GIVEN TASK | Render everything from the line containing "Task: Start GO Backup" down to the end of the items as a numbered list, leaving out blank lines.

DATA SUPPLIED |
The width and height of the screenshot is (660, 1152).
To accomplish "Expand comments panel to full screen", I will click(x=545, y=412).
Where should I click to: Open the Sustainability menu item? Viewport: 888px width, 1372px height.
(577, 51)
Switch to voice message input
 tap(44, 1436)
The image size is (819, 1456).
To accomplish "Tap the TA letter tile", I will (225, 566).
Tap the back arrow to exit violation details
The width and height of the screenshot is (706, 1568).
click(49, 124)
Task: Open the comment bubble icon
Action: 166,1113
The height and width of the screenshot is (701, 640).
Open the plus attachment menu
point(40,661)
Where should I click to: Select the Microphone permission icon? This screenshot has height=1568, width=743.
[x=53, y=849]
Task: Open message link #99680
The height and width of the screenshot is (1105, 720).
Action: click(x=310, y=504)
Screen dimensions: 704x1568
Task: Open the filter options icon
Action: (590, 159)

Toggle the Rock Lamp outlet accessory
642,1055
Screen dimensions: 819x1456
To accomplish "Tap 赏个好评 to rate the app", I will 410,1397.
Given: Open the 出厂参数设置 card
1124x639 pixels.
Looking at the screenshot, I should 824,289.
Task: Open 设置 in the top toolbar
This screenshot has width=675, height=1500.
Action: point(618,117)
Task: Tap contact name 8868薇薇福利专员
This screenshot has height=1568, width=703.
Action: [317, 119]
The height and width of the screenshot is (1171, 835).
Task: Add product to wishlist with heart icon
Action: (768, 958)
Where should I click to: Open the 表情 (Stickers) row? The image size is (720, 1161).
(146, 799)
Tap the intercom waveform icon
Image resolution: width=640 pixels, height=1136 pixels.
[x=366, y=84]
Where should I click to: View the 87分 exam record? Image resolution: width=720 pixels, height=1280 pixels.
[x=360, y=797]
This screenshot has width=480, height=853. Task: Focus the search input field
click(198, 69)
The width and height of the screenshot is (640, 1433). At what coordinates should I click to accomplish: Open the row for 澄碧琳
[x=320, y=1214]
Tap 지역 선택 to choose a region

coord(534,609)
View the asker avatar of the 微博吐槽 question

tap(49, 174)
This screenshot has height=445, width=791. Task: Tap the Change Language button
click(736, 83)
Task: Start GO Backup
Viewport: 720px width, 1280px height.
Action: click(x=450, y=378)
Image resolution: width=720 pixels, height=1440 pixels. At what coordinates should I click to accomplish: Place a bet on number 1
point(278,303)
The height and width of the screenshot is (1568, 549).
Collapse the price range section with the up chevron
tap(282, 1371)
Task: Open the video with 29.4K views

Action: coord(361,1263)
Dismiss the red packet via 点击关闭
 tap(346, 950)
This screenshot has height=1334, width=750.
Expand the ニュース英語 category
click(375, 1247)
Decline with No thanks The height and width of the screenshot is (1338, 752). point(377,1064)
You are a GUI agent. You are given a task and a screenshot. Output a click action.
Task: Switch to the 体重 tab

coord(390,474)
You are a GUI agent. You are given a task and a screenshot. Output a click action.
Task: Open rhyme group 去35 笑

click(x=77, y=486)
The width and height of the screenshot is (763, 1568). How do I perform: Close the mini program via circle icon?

EXERCISE ANSWER |
1. Task: Start GO Backup
2. Viewport: 720px width, 1280px height.
3. Action: click(x=450, y=378)
4. Image resolution: width=720 pixels, height=1440 pixels. At what coordinates should I click to accomplish: Place a bet on number 1
5. point(278,303)
6. The height and width of the screenshot is (1568, 549).
7. Collapse the price range section with the up chevron
8. tap(282, 1371)
9. Task: Open the video with 29.4K views
10. Action: coord(361,1263)
11. Dismiss the red packet via 点击关闭
12.  tap(346, 950)
13. This screenshot has height=1334, width=750.
14. Expand the ニュース英語 category
15. click(375, 1247)
16. Decline with No thanks The height and width of the screenshot is (1338, 752). point(377,1064)
17. You are a GUI agent. You are given a task and a screenshot. Output a click action.
18. Task: Switch to the 体重 tab
19. coord(390,474)
20. You are a GUI agent. You are given a task and a screenshot. Output a click action.
21. Task: Open rhyme group 去35 笑
22. click(x=77, y=486)
23. The width and height of the screenshot is (763, 1568). How do I perform: Close the mini program via circle icon?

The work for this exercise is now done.